Wednesday, September 25, 2013

Sidetracked By Homebrewing

I had planned to take time to write a blog today but I have been sidetracked by beer-making, a hobby I've had going on four years now.  I'm not a huge beer drinker these days but I do enjoy having a good, tasty brew after work.

When I was younger, especially my late teens and early twenties when I was in the Air Force and single, I had a stronger resistance to alcohol, once downing an entire case of beer in one 24 hour period, which was an admirable accomplish because it was Carling's Black Label. That was in 1969 and I don't know if it's even made anymore but that was about all we could get at the base where I was stationed at in Vietnam. That, and Hamm's. Coors if we were real lucky.

It all depended on who got dibs when the shipments were unloaded at the Qui Nhon docks by the U.S. Navy, and since we were at the lip of the central highlands our little Base Exchange got what was left after the bigger guys got their pick.

The other side of the Black Label coin was, however, that a case costs only $2.40, the same as a case of Coca-Cola. That affordability made a good case for opting for beer over something like marijuana, and we drank a lot of beer, especially on our one day off a week. It was on one of those days off that football's third Super Bowl was played. Being in an entirely different hemisphere it came on the radio sometime around one or two in the morning which meant a lot of beer drinking and it was on that night I went through a full case. As far as I can remember.

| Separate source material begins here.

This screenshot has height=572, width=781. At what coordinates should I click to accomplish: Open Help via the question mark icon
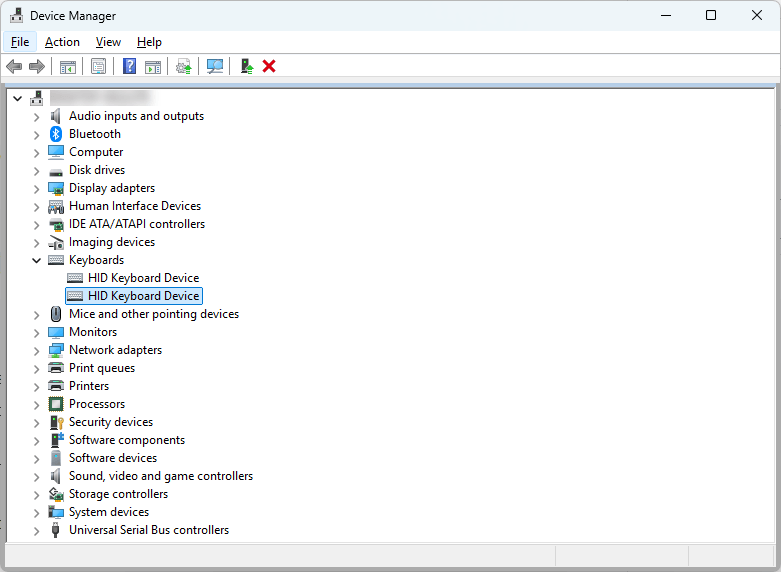pyautogui.click(x=129, y=66)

My guzzling days are mercifully over and I take joy in having the no more than one beer at a sitting.

When I started making beer back in 2010, my wife had been making her own wine for a while, and had invested a certain amount of money in the equipment - buckets, carboys, siphoning tubes, etc. - and we were talking about the quality of beer I had been buying at the supermarket or liquor stores in Socorro and Albuquerque.  One of the types of beer I had grown fond of was stout, and also porters. The darker the better.

I told her the one thing about store-bought that stout that troubled me was the price, which was usually around ten dollars for a carton of six, and since I was accustomed to having a beer after work everyday this was putting a small dent in our tight budget.

The next time we were in Albuquerque we stopped by Victor's Grape Arbor where she would sometimes pick up supplies for her wine-making. The store also carries everything needed for making beer, so on a whim I bought a kit to make Imperial English Stout, which cost about twenty dollars. The next task was to collect two cases woth of empty beer bottles, so I started saving the bottles from store-bought beer. Not the screw tops, though, just the good stuff.

That first kit worked out well, making just over two cases of very good stout, and I was surprised at how simple it was. Fermentation and conditioning takes about six weeks, but the time I spend actually doing something, including brewing and bottling, is only about six hours. The most fun comes when experimenting with different flavorings, hops and yeasts.and the cost comes to fifty or sixty cents a bottle.

Since then I have made over forty home brews, ranging from low alcohol wheat ales to more exotic chocolate stouts and coffee porters. Right now I've got a lime cerveza and a cherry stout going, conditioning in the bottle.

Anyway, I haven't had time to write anything today, so I'll make time to write and post something tomorrow. Or not.